(A few listings)
——————————

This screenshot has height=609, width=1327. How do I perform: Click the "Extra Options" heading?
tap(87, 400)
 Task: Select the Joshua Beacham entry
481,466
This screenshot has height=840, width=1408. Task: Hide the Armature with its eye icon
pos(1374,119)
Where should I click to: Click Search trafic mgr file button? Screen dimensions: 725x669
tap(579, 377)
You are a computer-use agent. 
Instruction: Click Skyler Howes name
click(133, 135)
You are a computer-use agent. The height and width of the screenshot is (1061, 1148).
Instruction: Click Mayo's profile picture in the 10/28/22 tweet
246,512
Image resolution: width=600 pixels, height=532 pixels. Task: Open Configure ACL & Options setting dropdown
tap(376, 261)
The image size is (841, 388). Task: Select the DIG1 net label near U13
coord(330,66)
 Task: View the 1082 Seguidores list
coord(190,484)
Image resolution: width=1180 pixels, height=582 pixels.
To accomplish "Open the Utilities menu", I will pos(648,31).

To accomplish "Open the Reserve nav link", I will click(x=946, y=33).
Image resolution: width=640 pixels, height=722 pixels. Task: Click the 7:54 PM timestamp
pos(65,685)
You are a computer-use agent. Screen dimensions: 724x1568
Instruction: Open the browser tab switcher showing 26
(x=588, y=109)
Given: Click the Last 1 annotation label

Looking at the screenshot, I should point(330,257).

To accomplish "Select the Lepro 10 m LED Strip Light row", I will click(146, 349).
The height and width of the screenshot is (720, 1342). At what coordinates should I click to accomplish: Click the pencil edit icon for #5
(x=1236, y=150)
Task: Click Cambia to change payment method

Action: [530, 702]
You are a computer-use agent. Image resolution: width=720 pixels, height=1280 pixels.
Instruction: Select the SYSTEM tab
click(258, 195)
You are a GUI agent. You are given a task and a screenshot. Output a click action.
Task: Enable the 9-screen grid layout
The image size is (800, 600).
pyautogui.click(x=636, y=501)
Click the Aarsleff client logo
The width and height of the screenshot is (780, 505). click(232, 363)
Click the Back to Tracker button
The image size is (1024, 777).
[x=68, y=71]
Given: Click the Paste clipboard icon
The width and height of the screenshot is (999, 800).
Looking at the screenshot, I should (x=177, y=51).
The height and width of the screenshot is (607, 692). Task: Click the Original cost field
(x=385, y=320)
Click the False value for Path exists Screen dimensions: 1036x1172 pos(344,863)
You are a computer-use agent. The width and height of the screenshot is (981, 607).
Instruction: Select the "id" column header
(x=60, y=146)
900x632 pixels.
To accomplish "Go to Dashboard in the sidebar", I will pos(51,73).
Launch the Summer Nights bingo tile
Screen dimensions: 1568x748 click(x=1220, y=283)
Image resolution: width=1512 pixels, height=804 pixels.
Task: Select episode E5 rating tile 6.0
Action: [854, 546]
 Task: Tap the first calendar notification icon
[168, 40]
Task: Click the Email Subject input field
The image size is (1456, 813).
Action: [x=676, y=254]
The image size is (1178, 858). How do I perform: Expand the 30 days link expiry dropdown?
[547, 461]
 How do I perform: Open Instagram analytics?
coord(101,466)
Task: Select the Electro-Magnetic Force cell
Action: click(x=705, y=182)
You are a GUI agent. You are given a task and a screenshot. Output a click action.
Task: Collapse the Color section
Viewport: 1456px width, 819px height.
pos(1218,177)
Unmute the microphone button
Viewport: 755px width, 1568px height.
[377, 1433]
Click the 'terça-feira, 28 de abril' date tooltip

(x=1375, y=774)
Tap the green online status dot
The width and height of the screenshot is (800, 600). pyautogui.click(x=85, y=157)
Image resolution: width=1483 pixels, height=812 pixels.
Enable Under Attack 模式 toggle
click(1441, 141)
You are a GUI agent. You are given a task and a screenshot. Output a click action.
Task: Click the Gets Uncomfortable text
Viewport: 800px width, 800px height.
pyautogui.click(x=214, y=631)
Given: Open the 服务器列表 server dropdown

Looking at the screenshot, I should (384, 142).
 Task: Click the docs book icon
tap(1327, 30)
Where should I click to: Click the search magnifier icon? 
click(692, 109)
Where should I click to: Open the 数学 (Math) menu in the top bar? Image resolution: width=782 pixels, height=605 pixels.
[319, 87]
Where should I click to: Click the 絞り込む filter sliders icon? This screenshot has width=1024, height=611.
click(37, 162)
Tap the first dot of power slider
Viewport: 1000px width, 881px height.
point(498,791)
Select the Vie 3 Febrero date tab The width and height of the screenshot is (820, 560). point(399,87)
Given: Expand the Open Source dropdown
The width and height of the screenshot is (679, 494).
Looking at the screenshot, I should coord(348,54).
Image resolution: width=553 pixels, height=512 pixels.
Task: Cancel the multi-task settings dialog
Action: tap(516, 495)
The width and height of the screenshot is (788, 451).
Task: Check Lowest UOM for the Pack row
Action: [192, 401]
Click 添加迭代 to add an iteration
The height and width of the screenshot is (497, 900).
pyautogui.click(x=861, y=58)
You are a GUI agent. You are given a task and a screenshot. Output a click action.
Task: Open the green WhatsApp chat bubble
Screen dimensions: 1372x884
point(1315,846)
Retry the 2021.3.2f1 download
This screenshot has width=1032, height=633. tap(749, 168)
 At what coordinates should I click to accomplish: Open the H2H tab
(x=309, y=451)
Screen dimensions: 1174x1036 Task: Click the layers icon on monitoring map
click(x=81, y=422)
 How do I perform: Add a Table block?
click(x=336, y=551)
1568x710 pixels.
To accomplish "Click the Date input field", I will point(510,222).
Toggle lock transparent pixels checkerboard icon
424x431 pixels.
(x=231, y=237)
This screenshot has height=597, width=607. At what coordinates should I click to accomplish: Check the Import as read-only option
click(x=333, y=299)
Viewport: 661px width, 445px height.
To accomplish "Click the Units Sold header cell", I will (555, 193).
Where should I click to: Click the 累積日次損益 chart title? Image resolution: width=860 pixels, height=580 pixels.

——————————

**The task:** Copy out every line of the listing above, word for word.

**Complete output:**
This screenshot has height=609, width=1327. How do I perform: Click the "Extra Options" heading?
tap(87, 400)
 Task: Select the Joshua Beacham entry
481,466
This screenshot has height=840, width=1408. Task: Hide the Armature with its eye icon
pos(1374,119)
Where should I click to: Click Search trafic mgr file button? Screen dimensions: 725x669
tap(579, 377)
You are a computer-use agent. 
Instruction: Click Skyler Howes name
click(133, 135)
You are a computer-use agent. The height and width of the screenshot is (1061, 1148).
Instruction: Click Mayo's profile picture in the 10/28/22 tweet
246,512
Image resolution: width=600 pixels, height=532 pixels. Task: Open Configure ACL & Options setting dropdown
tap(376, 261)
The image size is (841, 388). Task: Select the DIG1 net label near U13
coord(330,66)
 Task: View the 1082 Seguidores list
coord(190,484)
Image resolution: width=1180 pixels, height=582 pixels.
To accomplish "Open the Utilities menu", I will pos(648,31).

To accomplish "Open the Reserve nav link", I will click(x=946, y=33).
Image resolution: width=640 pixels, height=722 pixels. Task: Click the 7:54 PM timestamp
pos(65,685)
You are a computer-use agent. Screen dimensions: 724x1568
Instruction: Open the browser tab switcher showing 26
(x=588, y=109)
Given: Click the Last 1 annotation label

Looking at the screenshot, I should point(330,257).

To accomplish "Select the Lepro 10 m LED Strip Light row", I will click(146, 349).
The height and width of the screenshot is (720, 1342). At what coordinates should I click to accomplish: Click the pencil edit icon for #5
(x=1236, y=150)
Task: Click Cambia to change payment method

Action: [530, 702]
You are a computer-use agent. Image resolution: width=720 pixels, height=1280 pixels.
Instruction: Select the SYSTEM tab
click(258, 195)
You are a GUI agent. You are given a task and a screenshot. Output a click action.
Task: Enable the 9-screen grid layout
The image size is (800, 600).
pyautogui.click(x=636, y=501)
Click the Aarsleff client logo
The width and height of the screenshot is (780, 505). click(232, 363)
Click the Back to Tracker button
The image size is (1024, 777).
[x=68, y=71]
Given: Click the Paste clipboard icon
The width and height of the screenshot is (999, 800).
Looking at the screenshot, I should (x=177, y=51).
The height and width of the screenshot is (607, 692). Task: Click the Original cost field
(x=385, y=320)
Click the False value for Path exists Screen dimensions: 1036x1172 pos(344,863)
You are a computer-use agent. The width and height of the screenshot is (981, 607).
Instruction: Select the "id" column header
(x=60, y=146)
900x632 pixels.
To accomplish "Go to Dashboard in the sidebar", I will pos(51,73).
Launch the Summer Nights bingo tile
Screen dimensions: 1568x748 click(x=1220, y=283)
Image resolution: width=1512 pixels, height=804 pixels.
Task: Select episode E5 rating tile 6.0
Action: [854, 546]
 Task: Tap the first calendar notification icon
[168, 40]
Task: Click the Email Subject input field
The image size is (1456, 813).
Action: [x=676, y=254]
The image size is (1178, 858). How do I perform: Expand the 30 days link expiry dropdown?
[547, 461]
 How do I perform: Open Instagram analytics?
coord(101,466)
Task: Select the Electro-Magnetic Force cell
Action: click(x=705, y=182)
You are a GUI agent. You are given a task and a screenshot. Output a click action.
Task: Collapse the Color section
Viewport: 1456px width, 819px height.
pos(1218,177)
Unmute the microphone button
Viewport: 755px width, 1568px height.
[377, 1433]
Click the 'terça-feira, 28 de abril' date tooltip

(x=1375, y=774)
Tap the green online status dot
The width and height of the screenshot is (800, 600). pyautogui.click(x=85, y=157)
Image resolution: width=1483 pixels, height=812 pixels.
Enable Under Attack 模式 toggle
click(1441, 141)
You are a GUI agent. You are given a task and a screenshot. Output a click action.
Task: Click the Gets Uncomfortable text
Viewport: 800px width, 800px height.
pyautogui.click(x=214, y=631)
Given: Open the 服务器列表 server dropdown

Looking at the screenshot, I should (384, 142).
 Task: Click the docs book icon
tap(1327, 30)
Where should I click to: Click the search magnifier icon? 
click(692, 109)
Where should I click to: Open the 数学 (Math) menu in the top bar? Image resolution: width=782 pixels, height=605 pixels.
[319, 87]
Where should I click to: Click the 絞り込む filter sliders icon? This screenshot has width=1024, height=611.
click(37, 162)
Tap the first dot of power slider
Viewport: 1000px width, 881px height.
point(498,791)
Select the Vie 3 Febrero date tab The width and height of the screenshot is (820, 560). point(399,87)
Given: Expand the Open Source dropdown
The width and height of the screenshot is (679, 494).
Looking at the screenshot, I should coord(348,54).
Image resolution: width=553 pixels, height=512 pixels.
Task: Cancel the multi-task settings dialog
Action: tap(516, 495)
The width and height of the screenshot is (788, 451).
Task: Check Lowest UOM for the Pack row
Action: [192, 401]
Click 添加迭代 to add an iteration
The height and width of the screenshot is (497, 900).
pyautogui.click(x=861, y=58)
You are a GUI agent. You are given a task and a screenshot. Output a click action.
Task: Open the green WhatsApp chat bubble
Screen dimensions: 1372x884
point(1315,846)
Retry the 2021.3.2f1 download
This screenshot has width=1032, height=633. tap(749, 168)
 At what coordinates should I click to accomplish: Open the H2H tab
(x=309, y=451)
Screen dimensions: 1174x1036 Task: Click the layers icon on monitoring map
click(x=81, y=422)
 How do I perform: Add a Table block?
click(x=336, y=551)
1568x710 pixels.
To accomplish "Click the Date input field", I will point(510,222).
Toggle lock transparent pixels checkerboard icon
424x431 pixels.
(x=231, y=237)
This screenshot has height=597, width=607. At what coordinates should I click to accomplish: Check the Import as read-only option
click(x=333, y=299)
Viewport: 661px width, 445px height.
To accomplish "Click the Units Sold header cell", I will (555, 193).
Where should I click to: Click the 累積日次損益 chart title? Image resolution: width=860 pixels, height=580 pixels.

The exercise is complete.